The ABS released the latest housing finance statistics to April 2018. They confirm the macro trends we already reported. Lending volume flows are solidly down, and the trends suggest more in the months ahead. We are entering a new phase in the credit cycle, and this will put further pressure on home prices.
The total number of first time buyer loans in the month fell by 8%, from the previous month, down, 740.
These are original numbers, so they move around, but this is the lowest volume since January. And the volume was equivalent to 17.6% of all buyers, up from 17.4% last month. The number of fixed rate loans also fell.
A fall in number of first time buyers registered across all states, with the largest number in Victoria, at 2,677, down 6% on the prior month, New South Wales was down 8.6% and Queensland was down 11.3%. So this suggests that the first time buyer incentives are running out of puff.

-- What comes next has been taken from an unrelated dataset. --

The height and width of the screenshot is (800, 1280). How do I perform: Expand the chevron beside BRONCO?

The number of investor first time buyers also fell and when we overlay this onto the overall first time buyer trends we see a significant drop in flows from a couple of months back. So first time buyers are not going to keep the market up!
Turning to the overall lending flows, and looking at the trends, we see a fall in pretty much all categories. The proportion of investor loans also fell, down to 42.8 percent of loans approved, excluding refinancing of existing loans, compared with a high of 53% in 2014.

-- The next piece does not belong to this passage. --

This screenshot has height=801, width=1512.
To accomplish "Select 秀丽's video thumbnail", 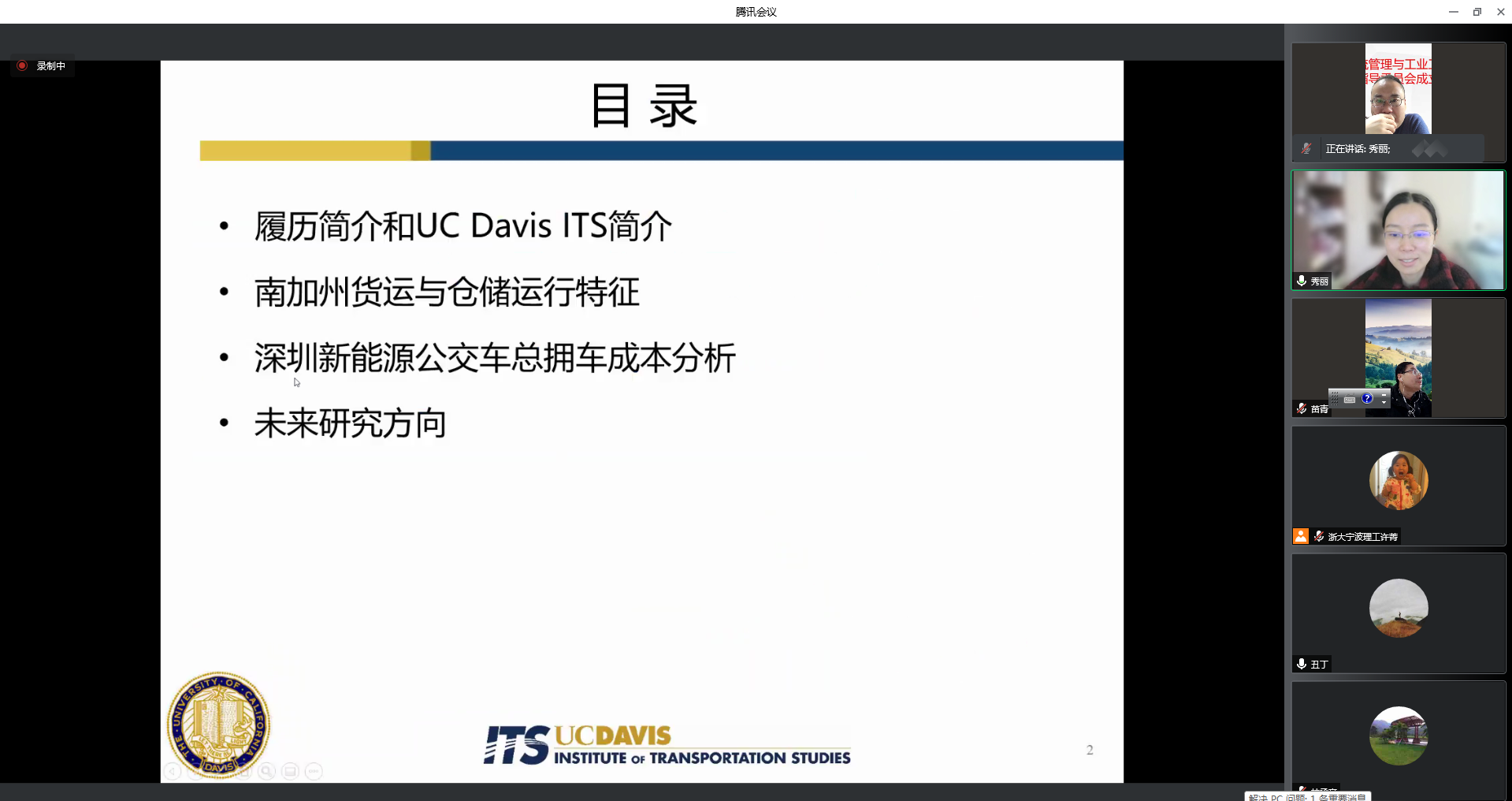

Across the individual categories, owner occupied lending for construction fell 2.2%, down $41 million, and refinancing of existing dwellings was down just $1 million. However, the purchase of new owner occupied homes rose 0.4% to $4.7 million and the purchase of established dwellings was up 0.1% to $9 million.
On the investment side of the house lending for investment construction fell 3.4% down $37 million while borrowing by individual investors fell 1.4% or $131 million and other investors (such as super funds) fell 5.3%, down $55 million. Overall then investor flows were down 2%, or $224 million and owner occupied lending was down 0.2% or $27 million.
The overall trends are down, as the rolling three month shows, and the trajectory appears lower ahead.
The longer term rolling trend also shows the momentum ebbing, with investor lending flows leading the way down, and refinance also slowing. Note these are based on the trend data which irons out the bumps.
Finally, the original stock data rose by $2.8 billion, or 0.17%, to $1.66 trillion. Within that owner occupied stock rose by 0.27% or 2.9 billion to 1.09 trillion, and investment lending stock fell by $123 million to $562 billion. Investment lending therefore fell to 33.9% of stock, the lowest since 2012.
The long term trend tells the story, we are moving into uncharted lending territory, as volumes fall, and this suggests that unlike the large mini clamp-down on mortgage lending in 2016, which lasted just a few months before recovering firmly, the various conditions in the lending market are going to dampen growth further.
What we do not have is picture of the non-bank sector, which we suspect is picking up some of the slack. Another problem with the myopic data the authorities choose to release.
But the bottom line is there will further contractions in lending in the months ahead, as lending standards get ever tighter, and this will translate into lower home prices ahead.
The real estate boom is firmly over.